Evidence for Fgf and Wnt regulation of Lhx2 during limb development via two limb-specific Lhx2-associated cis-regulatory modules

Jessica C Britton ¹ Anett Somogyi-Leatigaga ¹ Billy A Watson ¹ Endika Haro ² Cassidy G Mulder ¹ Allen M Cooper ¹ Kristen L Whitley ¹ Ruth-Love Yeboah ¹ Jeanyoung Kim ¹ Micah Yu ¹ Jairo D Campos ¹ Japhet Amoah ¹ Shimako Kawauchi ³ Eunyoung Kim ³ Charmaine U. Pira ¹ Kerby C. Oberg ^1*

• ¹ Loma Linda University, Loma Linda, United States
• ² Instituto de Biomedicina y Biotecnología de Cantabria, Santander, Spain
• ³ University of California, Irvine, Irvine, California, United States

In vertebrate limb morphogenesis, wingless-related integration site (Wnt) proteins and fibroblast growth factors (Fgfs) secreted from the apical ectodermal ridge (AER) coordinate proximodistal outgrowth.

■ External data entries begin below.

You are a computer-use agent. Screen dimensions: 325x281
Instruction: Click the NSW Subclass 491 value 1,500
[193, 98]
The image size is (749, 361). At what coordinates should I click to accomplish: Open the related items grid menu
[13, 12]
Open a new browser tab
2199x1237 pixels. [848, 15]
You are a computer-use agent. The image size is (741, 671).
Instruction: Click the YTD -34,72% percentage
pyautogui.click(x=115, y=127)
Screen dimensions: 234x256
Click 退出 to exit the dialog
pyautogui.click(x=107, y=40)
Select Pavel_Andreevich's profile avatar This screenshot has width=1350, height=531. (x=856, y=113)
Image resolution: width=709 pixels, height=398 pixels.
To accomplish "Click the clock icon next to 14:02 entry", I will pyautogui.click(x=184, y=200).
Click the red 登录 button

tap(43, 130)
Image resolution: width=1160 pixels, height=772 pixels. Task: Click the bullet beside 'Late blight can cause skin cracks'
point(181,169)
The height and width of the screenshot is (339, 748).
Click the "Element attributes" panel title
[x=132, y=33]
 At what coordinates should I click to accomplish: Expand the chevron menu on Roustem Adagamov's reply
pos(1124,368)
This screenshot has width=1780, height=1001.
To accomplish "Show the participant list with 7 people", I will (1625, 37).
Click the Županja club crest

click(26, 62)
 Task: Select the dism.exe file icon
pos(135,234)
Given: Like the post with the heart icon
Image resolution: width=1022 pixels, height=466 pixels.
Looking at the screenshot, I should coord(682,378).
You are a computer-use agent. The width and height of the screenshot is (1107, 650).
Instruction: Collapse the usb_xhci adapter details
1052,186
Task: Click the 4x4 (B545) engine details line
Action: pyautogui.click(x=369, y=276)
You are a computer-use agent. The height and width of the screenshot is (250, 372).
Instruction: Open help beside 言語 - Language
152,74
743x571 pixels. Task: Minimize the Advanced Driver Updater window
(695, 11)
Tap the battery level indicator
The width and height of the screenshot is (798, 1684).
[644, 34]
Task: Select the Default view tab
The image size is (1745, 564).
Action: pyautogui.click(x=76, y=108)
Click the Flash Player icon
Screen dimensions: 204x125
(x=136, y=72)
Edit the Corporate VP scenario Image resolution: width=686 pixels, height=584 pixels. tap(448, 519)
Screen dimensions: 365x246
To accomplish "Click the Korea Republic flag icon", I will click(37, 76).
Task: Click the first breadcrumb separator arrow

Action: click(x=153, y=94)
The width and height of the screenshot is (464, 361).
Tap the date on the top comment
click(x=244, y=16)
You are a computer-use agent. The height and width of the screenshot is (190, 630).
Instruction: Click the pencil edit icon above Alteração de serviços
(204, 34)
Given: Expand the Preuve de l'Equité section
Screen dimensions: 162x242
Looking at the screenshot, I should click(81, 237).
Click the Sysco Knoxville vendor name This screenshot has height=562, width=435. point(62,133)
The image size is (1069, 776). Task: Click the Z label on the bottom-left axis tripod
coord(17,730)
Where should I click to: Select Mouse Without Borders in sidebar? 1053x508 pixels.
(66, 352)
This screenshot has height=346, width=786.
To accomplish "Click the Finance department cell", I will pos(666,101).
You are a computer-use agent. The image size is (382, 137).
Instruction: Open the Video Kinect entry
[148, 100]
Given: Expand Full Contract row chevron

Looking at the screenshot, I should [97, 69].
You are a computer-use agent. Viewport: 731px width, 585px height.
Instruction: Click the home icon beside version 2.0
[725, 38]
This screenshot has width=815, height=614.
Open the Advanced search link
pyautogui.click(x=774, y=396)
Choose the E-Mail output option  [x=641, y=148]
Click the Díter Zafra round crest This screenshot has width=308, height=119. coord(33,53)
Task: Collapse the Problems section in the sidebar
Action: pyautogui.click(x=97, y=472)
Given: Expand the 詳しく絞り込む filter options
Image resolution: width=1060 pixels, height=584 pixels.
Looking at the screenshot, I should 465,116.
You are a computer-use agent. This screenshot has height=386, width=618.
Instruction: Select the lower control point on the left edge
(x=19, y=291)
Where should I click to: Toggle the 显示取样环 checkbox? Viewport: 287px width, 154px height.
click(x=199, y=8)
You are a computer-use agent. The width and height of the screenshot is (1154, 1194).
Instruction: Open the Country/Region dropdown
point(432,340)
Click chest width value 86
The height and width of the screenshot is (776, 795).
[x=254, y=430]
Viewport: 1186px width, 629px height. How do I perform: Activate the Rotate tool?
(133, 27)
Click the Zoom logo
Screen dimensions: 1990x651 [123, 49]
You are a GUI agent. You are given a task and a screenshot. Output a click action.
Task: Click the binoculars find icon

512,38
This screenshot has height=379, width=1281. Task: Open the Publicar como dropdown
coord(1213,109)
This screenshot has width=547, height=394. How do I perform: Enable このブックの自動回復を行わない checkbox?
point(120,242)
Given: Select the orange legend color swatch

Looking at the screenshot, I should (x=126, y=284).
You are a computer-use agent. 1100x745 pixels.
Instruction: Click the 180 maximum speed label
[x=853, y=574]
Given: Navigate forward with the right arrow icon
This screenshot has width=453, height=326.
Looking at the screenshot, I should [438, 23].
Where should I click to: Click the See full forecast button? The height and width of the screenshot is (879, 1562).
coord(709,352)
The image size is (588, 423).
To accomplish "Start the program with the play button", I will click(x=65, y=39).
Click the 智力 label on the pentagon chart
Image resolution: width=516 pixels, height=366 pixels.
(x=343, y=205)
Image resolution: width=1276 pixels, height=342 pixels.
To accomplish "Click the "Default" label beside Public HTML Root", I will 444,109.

Fgfs also sustain sonic hedgehog (Shh) in the zone of polarizing activity (ZPA). Shh directs anteroposterior patterning and expansion and regulates AER-Fgfs, establishing a positive regulatory feedback loop that is vital in sustaining limb outgrowth. The transcription factor Lhx2 limb-specific CRMs LIM homeodomain 2 (Lhx2) is expressed in the distal mesoderm and coordinates AER and ZPA signals that control cellular proliferation, differentiation, and shaping of the developing limb. Yet how Lhx2 is transcriptionally regulated to support such functions has only been partially characterized. We have identified two limb-specific cis-regulatory modules (CRMs) active within the Lhx2 expression domain in the limb. Chromatin conformation analysis of the Lhx2 locus in mouse embryonic limb bud cells predicted CRMs-Lhx2 promoter interactions. Single-cell RNA-sequencing analysis of limb bud cells revealed co-expression of several Fgf-related Ets and Wnt-related Tcf/Lef transcripts in Lhx2-expressing cells. Additionally, disruption of Ets and Tcf/Lef binding sites resulted in loss of reporter-driven CRM activity. Finally, binding of β-catenin to both Lhx2-associated CRMs supports the associated binding of Tcf/Lef transcription factors. These results suggest a role for Ets and Tcf/Lef transcription factors in the regulation of Lhx2 expression through these limb-specific Lhx2-associated CRMs. Moreover, these CRMs provide a mechanism for Fgf and Wnt signaling to localize and maintain distal Lhx2 expression during vertebrate limb development.